Según el IX Informe FOESSA, la mezcla de precariedad vital, desigualdad creciente y la crisis ecológica alimenta una «sociedad del miedo». Paradójicamente, la conciencia cada vez mayor de los riesgos globales (sociales, climáticos) no se está traduciendo en acción colectiva transformadora, sino en un repliegue individualista, en un «sálvese quien pueda» que resulta ineficaz y peligroso. Este repliegue se manifiesta en una baja confianza generalizada hacia las instituciones y la propia democracia, percibida como ineficaz.

Lo más grave es que esta desconfianza y este miedo se instrumentalizan políticamente. Se construyen identidades excluyentes y «enemigos simbólicos» para desviar la atención de las causas estructurales. “A menudo, se señala a la población migrante, proyectando sobre ella miedos e inseguridades, a pesar de que los datos de este informe, como hemos repetido, demuestran que la exclusión no tiene su origen ni causa en la inmigración, aunque sí algunas de sus peores consecuencias”, advirtió el coordinador del estudio.
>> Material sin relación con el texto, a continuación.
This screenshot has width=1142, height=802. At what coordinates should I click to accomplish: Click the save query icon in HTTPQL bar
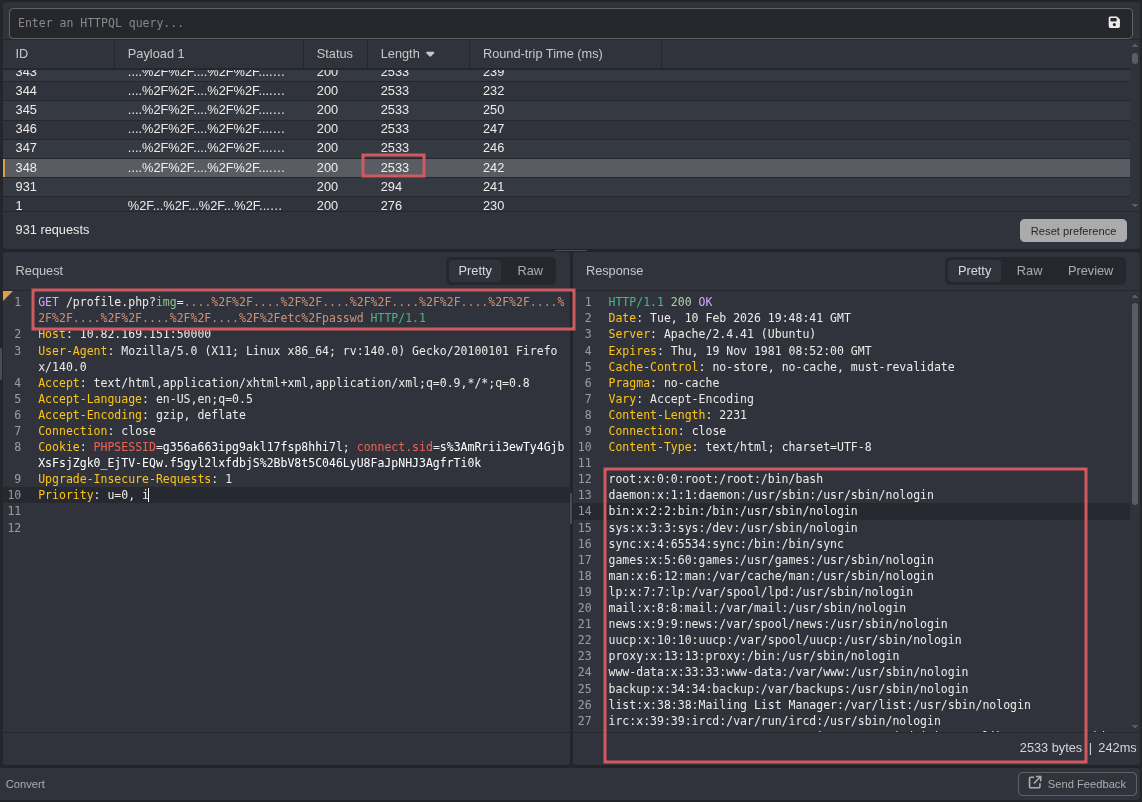[x=1114, y=23]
“En definitiva, este informe nos sitúa ante una encrucijada. Podemos seguir por el camino actual, el del individualismo, la desigualdad y la insostenibilidad, que nos lleva a una sociedad del miedo. O podemos elegir un cambio de rumbo valiente, construir un nuevo imaginario social basado en el cuidado mutuo, la justicia y la responsabilidad compartida. Ese es el camino que, desde FOESSA y Cáritas, creemos posible y necesario”, concluyó Flores.